Tra i beni sottoposti a sequestro ci sono, tra gli altri, 34 fabbricati, 9 attivita’ imprenditoriali, 16 appartamenti, 2 ville lussuose, 40 terreni e 22 veicoli. le misure patrimoniali hanno riguardato complessivamente sedici tra esponenti di spicco organici e/o soggetti contigui alle cosche di ‘ndrangheta dei “Cerra-Torcasio-Gualtieri” e dei “Giampa’” di Lamezia Terme (Cz), “Gallace-Gallelli” di Guardavalle (Cz), “Anello” di Filadelfia (Vv) e nei confronti di un soggetto di Amantea (Cs) condannato per scambio elettorale politico-mafioso.

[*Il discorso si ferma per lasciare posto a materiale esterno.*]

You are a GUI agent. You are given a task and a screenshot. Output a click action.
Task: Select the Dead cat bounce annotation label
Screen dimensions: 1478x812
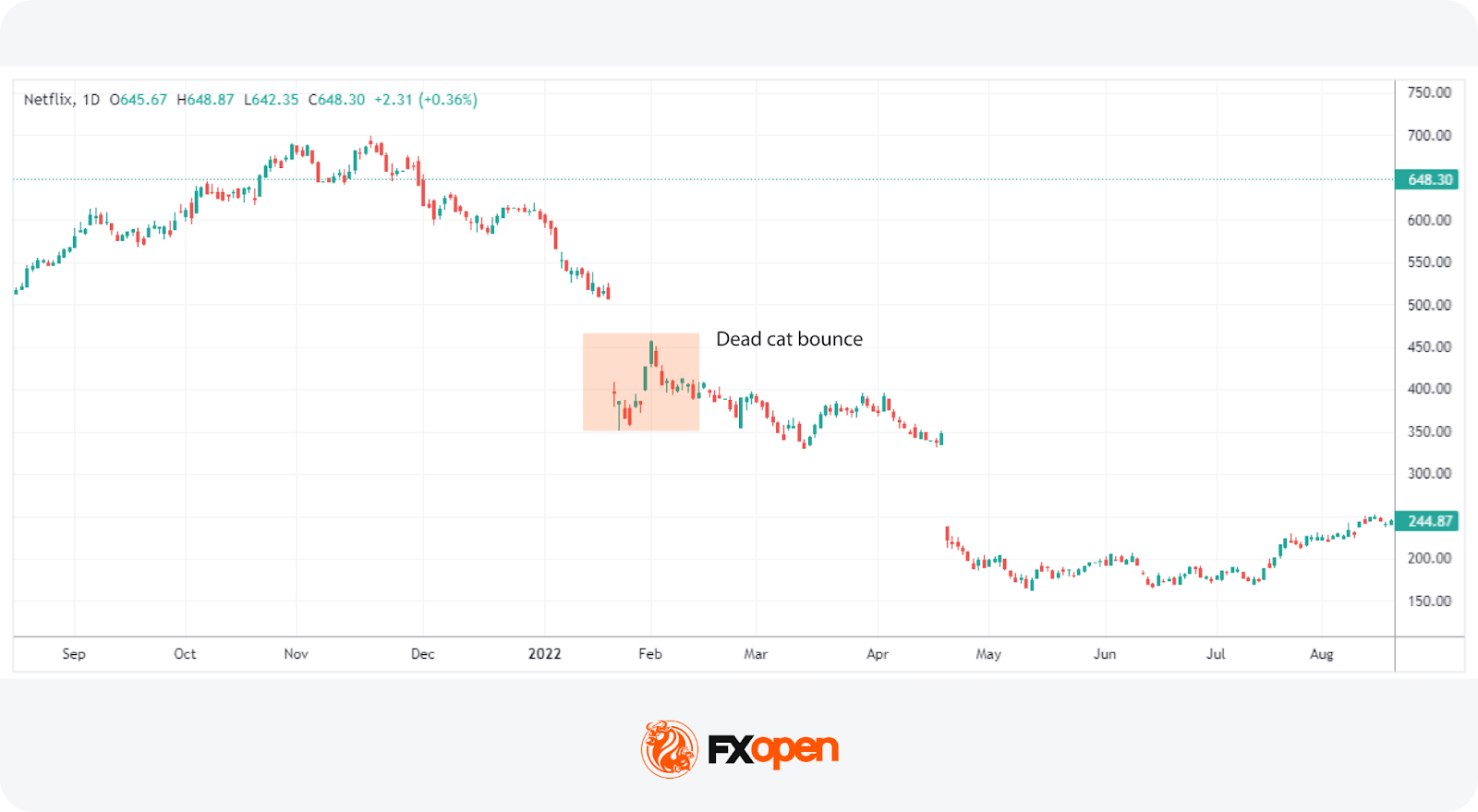789,339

In particolare, i finanzieri del nucleo di polizia economico-finanziaria/g.i.c.o. di Catanzaro hanno eseguito quattro distinti provvedimenti riguardanti:
Franco La Rupa di Amantea (Cs), da anni protagonista della politica locale. il predetto ha raggiunto l’apice della sua carriera politica nel 2005, allorquando è stato eletto consigliere regionale nella lista dell’Udeur, cessando dalla carica nel 2010, al termine della legislatura. prima ancora di ricoprire incarichi politici a livello regionale, gia’ nel lontano 1992, era stato eletto consigliere comunale di Amantea, rivestendo poi, nell’arco di quindici anni, piu’ volte la carica di assessore (lavori pubblici, personale, bilancio, turismo, sanita’, commercio e pubblica istruzione) e successivamente di vicesindaco, fino a diventare primo cittadino, eletto per tre volte consecutive. nel 1995, inoltre, era stato eletto anche consigliere provinciale nelle file del Ccd. proprio a causa delle modalita’ della sua elezione a consigliere regionale veniva coinvolto nelle note operazioni di polizia denominate “Nepetia” e “Omnia”, laddove gli veniva contestato il reato di scambio elettorale politico-mafioso. Per l’operazione “Omnia” era condannato in via definitiva per violazione dell’art. 416 ter c.p. vecchia formulazione a tre anni di reclusione per voto di scambio con appartenenti alla cosca Forastefano di Cassano allo Ionio (Cs), mentre per l’operazione “Nepetia” veniva assolto perche’ il fatto non era previsto dalla legge come reato ovvero difettava la prova che i voti fossero stati procacciati con l’utilizzo dei metodi tipici dell’operare mafioso. pur tuttavia, la stessa sentenza di assoluzione dava atto dell’esistenza di rapporti diretti tra il La Rupa e la cosca Gentile di Amantea.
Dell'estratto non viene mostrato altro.